EXTRACT TO READ:
---------------

Guest post by Katie Jameson
There is a strange moment of time within the calendar year, where no matter how hard you have worked, no matter how busy you have kept yourself in order to stay afloat, a stillness settles like a skiff of snow, and we find ourselves sitting for the first time in months.
Those few days after Christmas and before New Years Day, bookended by celebrations, but filled with stillness, can be hard – I know that personally I keep my hands busy and my mind working all year long, all so the heartache deep inside stays where it can be managed – beneath the surface. Perhaps this rings true for you this year as well, perhaps you worked harder than ever before in the last 12 months, and perhaps, you find these last days of the year unsettlingly slow.
No matter what the changes are that have occurred in the past 12 months, there can be no doubt that you are grappling with the loss of something. It might be normalcy, or routine. It might be the loss of a job, or a friendship. And possibly, the loss of a loved one.
Does the slowness of these few remaining days give you space to feel those losses more than ever? Does that space make you uncomfortable?
Yes. Me too.
This year, we all grieve, and we will all do that in very different ways, for very different losses. Loss of ceremony, loss of security, loss of physical connection, and always, the loss of loved ones.
There has been much conversation the last several months around the preparation of coping, around the knowing, that things have been hard and life has felt unsettling. For the most part those conversations end with the phrasing “it’s ok to feel sad”, and while this sentiment is absolutely true, it does very little to actually help any hearts grapple with a year of wild emotions.
It’s very true that feeling sad and feeling upset at the end of a very hard year is normal, and most certainly at the end of a year that has challenged us all in so many ways, but what can we do to settle with that? What can we do collectively, to find the strength to look our losses in the eye, and find rest? People are wandering, unsure of what is ok and what isn’t, confused by the highs felt one minute, and the incredible lows felt the next.
My friends, this is grief.
For anyone who is confused by their emotions, or lack or ability to focus, or need to organize junk drawers + shoes one day and need to sleep the next, let me put your mind at ease and softly say, you are grieving. Sure, it feels weird, and most likely makes no sense at all, but that in itself is absolutely normal, because your ability to channel your grief this year has been altered in the most dramatic way. Like a good old fashioned plot twist, you’ve met your grief in a year where leaning on loved ones is literally not allowed.
We are weary, we are all so incredibly tired, and it isn’t completely grief that drains us, but obligations and commitments wrapped in strange times and uncertainty. We want to rest; we want to settle and allow our breath to exhale in a gust of stillness. We want to lean in, push up against another person who might be feeling a semblance of the same. Any yet, that too has been taken from us; the luxury of leaning on each other physically. There is an aspect of mending that is brought on by physical touch; hugging tightly, holding someone, clasping hands and leaning on a shoulder for support. When grief gets stuck in your bones, the act of pressure from a loved one sooths your soul, and that grief gets reminded to move. There could not be a harder way to experience loss, than alone, and yet here we are, a world of broken hearts, not touching.

---------------

DATA EXCERPT:
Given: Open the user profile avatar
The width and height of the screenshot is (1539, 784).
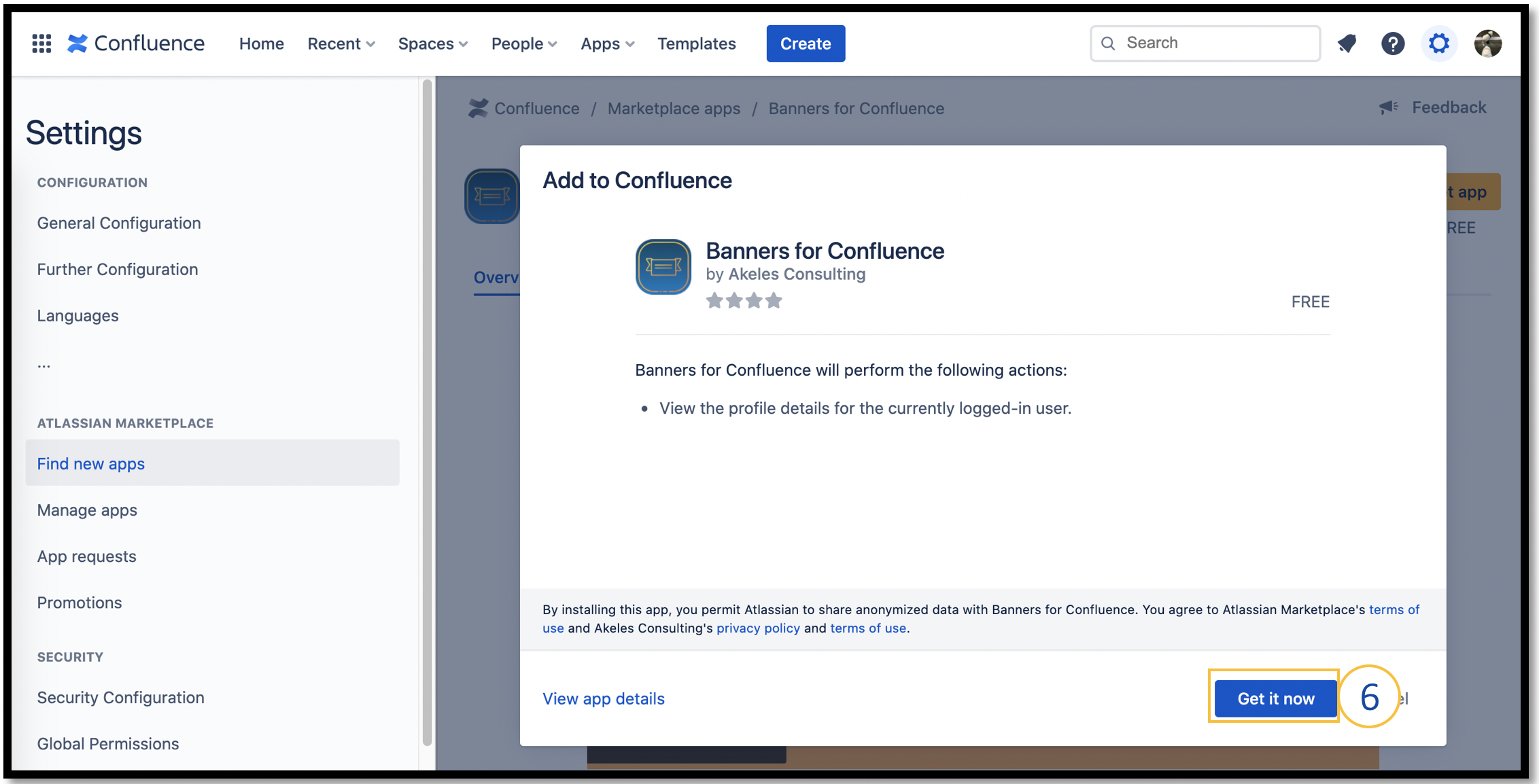Looking at the screenshot, I should tap(1487, 43).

---------------

SET EXERCISE A: For the guest post about grief, state whether each statement agrees with it, answering yes or no and quoting the deciding words: (i) The days between Christmas and New Years Day are described as filled with stillness. (ii) The post calls the phrase "it's ok to feel sad" untrue. (iii) The writer says it is entirely grief that drains us.
SET EXERCISE B: Render this sentence from the guest post about grief in Spanish: "There is an aspect of mending that is brought on by physical touch; hugging tightly, holding someone, clasping hands and leaning on a shoulder for support."
SET EXERCISE C: Write the next paragraph of the guest post about grief, picking up after its final sentence.
The listing plays no part in this work.

FINAL RESULT A:
(i) Yes: "bookended by celebrations, but filled with stillness"
(ii) No: "while this sentiment is absolutely true"
(iii) No: "it isn’t completely grief that drains us, but obligations and commitments wrapped in strange times and uncertainty"

FINAL RESULT B: Hay un aspecto de la sanación que surge del contacto físico: abrazar con fuerza, sostener a alguien, estrechar las manos y apoyarse en un hombro en busca de apoyo.

FINAL RESULT C:
And while the intimate nature of how we are grieving right now is not our choice, I wonder if it’s possible that we will end this month with the surprising realization that support comes in many different shapes and sizes, sometimes from near and most certainly, from a far. How strange that instead of letting grief consume us with yet another aspect of loss, we have found new and beautiful approaches to the ways we can love each other.
The way we will heal this year will take on a new strategy, instead of connecting in person, we will bridge the gaps of our loss through the collective strength of everyone just out of arms reach. My hope, is that we can begin to heal with the small things around us; letters, voice mails, notes left on door steps and grand gestures made up of tiny details. Perhaps we will go back to the basics of kindness with warm deliveries of food, phone calls that last longer than minutes, singing at doorsteps. And maybe, the opportunity of new traditions will take root; late night walks with friends across the street, writing notes to family we can’t be with, starting meals with memories.
Wouldn’t it be wonderful if the mending from our losses this year, took root in new found beginnings.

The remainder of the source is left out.